**INSTRUCTIONS FOR THE TASK:** Put the data below, from the line containing "This screenshot has height=325, width=421." through the line containing "This screenshot has width=1153, height=551.", into a two-column CSV with the headers instruction and response. Give one row for each item, with its text and its answer each in a single quoted field and any line breaks replaced by spaces.

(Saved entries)
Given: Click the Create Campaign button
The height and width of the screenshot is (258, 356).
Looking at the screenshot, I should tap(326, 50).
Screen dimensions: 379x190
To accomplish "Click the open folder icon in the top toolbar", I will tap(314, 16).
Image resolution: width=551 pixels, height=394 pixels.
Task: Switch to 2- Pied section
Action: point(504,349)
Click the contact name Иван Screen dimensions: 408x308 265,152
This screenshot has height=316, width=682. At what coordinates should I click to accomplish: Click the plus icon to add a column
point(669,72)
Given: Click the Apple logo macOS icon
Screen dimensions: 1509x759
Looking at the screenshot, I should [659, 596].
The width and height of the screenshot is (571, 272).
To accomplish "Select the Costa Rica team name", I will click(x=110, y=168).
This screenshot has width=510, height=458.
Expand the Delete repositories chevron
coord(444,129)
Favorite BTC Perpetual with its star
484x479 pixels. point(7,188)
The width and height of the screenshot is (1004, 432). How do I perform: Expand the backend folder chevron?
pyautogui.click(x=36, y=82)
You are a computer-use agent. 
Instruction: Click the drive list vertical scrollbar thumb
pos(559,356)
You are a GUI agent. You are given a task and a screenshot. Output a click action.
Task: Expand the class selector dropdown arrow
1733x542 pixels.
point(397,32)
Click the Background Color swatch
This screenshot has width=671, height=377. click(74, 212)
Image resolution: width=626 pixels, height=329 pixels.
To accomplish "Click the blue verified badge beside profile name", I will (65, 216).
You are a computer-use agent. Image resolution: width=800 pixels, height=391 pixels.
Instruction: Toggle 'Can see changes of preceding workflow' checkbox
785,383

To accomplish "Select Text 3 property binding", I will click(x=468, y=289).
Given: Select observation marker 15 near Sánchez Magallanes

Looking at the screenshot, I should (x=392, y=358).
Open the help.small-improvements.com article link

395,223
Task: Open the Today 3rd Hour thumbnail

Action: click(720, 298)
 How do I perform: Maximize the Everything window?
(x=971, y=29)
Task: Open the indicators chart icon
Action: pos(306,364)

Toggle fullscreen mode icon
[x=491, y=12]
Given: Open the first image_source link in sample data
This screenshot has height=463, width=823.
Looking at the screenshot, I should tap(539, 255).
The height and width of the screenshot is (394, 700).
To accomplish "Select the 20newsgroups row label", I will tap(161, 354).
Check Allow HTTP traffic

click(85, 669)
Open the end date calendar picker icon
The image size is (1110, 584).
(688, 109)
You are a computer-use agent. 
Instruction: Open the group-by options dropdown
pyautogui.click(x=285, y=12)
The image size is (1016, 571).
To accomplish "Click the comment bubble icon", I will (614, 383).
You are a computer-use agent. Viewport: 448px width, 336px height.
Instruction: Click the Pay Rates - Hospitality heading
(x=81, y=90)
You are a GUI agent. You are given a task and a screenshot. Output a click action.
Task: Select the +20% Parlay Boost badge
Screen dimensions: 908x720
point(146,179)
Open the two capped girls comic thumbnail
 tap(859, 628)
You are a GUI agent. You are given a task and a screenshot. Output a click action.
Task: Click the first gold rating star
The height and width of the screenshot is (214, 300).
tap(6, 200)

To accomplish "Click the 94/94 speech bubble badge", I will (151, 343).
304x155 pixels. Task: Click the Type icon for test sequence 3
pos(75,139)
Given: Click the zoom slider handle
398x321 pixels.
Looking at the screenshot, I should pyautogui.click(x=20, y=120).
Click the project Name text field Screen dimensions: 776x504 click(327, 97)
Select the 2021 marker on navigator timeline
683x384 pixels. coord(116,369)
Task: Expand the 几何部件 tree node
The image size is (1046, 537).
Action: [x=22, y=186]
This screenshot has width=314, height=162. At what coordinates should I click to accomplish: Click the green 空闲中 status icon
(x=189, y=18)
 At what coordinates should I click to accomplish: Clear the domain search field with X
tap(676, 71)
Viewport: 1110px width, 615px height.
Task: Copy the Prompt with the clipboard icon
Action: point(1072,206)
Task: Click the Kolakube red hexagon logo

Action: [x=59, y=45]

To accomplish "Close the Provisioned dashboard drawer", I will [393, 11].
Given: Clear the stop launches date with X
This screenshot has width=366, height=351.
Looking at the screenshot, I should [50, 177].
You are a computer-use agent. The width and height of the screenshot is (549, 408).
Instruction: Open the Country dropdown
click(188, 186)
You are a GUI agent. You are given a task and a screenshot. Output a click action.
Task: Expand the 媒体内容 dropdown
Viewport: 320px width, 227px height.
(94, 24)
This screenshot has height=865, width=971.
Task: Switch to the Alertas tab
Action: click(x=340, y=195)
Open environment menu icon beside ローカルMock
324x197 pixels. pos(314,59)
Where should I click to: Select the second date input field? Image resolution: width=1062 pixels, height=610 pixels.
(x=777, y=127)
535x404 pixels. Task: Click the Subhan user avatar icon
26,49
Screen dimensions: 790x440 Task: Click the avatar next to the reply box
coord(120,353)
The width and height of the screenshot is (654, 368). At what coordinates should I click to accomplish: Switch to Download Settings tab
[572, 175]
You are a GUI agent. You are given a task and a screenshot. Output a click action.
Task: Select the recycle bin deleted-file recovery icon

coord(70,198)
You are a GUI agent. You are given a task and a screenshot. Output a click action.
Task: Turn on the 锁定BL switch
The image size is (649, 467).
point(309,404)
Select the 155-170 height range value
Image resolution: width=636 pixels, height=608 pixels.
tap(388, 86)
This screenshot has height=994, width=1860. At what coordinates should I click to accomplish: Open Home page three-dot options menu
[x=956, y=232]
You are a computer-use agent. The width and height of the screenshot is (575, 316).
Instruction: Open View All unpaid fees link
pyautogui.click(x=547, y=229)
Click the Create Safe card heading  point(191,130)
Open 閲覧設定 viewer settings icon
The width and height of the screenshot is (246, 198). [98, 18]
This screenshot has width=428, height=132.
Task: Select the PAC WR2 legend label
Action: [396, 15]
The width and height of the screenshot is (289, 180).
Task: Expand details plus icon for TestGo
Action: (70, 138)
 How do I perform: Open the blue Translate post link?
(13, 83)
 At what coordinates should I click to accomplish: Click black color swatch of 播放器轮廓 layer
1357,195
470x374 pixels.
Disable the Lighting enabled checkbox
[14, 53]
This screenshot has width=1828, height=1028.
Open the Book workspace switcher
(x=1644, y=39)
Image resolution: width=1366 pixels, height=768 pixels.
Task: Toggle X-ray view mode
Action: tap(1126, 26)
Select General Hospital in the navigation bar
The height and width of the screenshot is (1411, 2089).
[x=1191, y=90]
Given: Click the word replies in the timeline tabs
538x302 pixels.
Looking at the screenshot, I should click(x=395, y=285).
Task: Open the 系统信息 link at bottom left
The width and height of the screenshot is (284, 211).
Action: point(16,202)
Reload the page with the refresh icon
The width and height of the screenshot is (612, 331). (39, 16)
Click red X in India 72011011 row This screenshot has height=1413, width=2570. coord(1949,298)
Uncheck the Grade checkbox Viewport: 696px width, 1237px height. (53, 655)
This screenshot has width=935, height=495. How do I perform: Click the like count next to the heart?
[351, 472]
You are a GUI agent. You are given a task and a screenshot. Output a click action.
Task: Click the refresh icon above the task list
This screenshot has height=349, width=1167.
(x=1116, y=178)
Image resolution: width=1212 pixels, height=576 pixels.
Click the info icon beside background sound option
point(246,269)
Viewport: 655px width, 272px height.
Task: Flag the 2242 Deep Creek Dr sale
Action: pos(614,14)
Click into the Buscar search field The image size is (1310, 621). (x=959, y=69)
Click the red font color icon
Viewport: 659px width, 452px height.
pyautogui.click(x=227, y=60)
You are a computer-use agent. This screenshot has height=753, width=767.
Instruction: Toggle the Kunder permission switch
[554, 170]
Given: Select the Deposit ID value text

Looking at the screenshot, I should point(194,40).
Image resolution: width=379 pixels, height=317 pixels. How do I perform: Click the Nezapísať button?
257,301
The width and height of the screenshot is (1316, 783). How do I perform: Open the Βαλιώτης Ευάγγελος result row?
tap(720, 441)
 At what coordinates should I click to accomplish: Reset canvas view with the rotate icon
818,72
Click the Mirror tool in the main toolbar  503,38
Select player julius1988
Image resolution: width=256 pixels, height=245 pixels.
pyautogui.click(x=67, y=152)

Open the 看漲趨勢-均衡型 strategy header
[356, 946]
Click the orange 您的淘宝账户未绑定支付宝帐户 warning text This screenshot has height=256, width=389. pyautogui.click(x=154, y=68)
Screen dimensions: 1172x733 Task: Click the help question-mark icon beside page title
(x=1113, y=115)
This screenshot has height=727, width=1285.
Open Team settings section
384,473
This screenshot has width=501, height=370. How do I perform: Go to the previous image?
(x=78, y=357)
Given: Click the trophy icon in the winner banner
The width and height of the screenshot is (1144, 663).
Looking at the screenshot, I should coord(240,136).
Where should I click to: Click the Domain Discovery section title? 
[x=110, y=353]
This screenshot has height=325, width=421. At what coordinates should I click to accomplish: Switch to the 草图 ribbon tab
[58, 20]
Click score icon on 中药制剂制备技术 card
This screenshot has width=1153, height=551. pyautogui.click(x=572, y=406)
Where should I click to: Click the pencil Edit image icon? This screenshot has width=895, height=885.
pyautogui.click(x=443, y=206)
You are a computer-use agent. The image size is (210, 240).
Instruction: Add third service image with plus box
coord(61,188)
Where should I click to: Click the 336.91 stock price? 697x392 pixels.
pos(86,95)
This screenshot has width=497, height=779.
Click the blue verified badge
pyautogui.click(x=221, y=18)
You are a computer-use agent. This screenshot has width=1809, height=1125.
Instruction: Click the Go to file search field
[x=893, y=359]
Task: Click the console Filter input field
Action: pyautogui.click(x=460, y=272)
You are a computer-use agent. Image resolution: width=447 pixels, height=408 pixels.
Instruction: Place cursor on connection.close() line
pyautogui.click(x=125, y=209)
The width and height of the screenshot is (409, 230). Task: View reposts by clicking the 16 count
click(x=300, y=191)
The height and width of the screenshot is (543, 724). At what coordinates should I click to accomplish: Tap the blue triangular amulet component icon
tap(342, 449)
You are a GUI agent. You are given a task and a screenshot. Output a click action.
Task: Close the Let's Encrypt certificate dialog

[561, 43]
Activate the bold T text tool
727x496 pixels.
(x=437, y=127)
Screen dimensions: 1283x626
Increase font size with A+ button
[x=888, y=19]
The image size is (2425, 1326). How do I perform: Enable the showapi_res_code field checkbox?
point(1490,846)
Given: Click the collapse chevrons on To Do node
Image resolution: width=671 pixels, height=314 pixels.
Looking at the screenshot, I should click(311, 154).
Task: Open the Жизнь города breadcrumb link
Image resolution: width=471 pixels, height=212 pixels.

**FULL RESPONSE:**
instruction,response
"This screenshot has height=325, width=421. At what coordinates should I click to accomplish: Switch to the 草图 ribbon tab","[58, 20]"
"Click score icon on 中药制剂制备技术 card","This screenshot has width=1153, height=551. pyautogui.click(x=572, y=406)"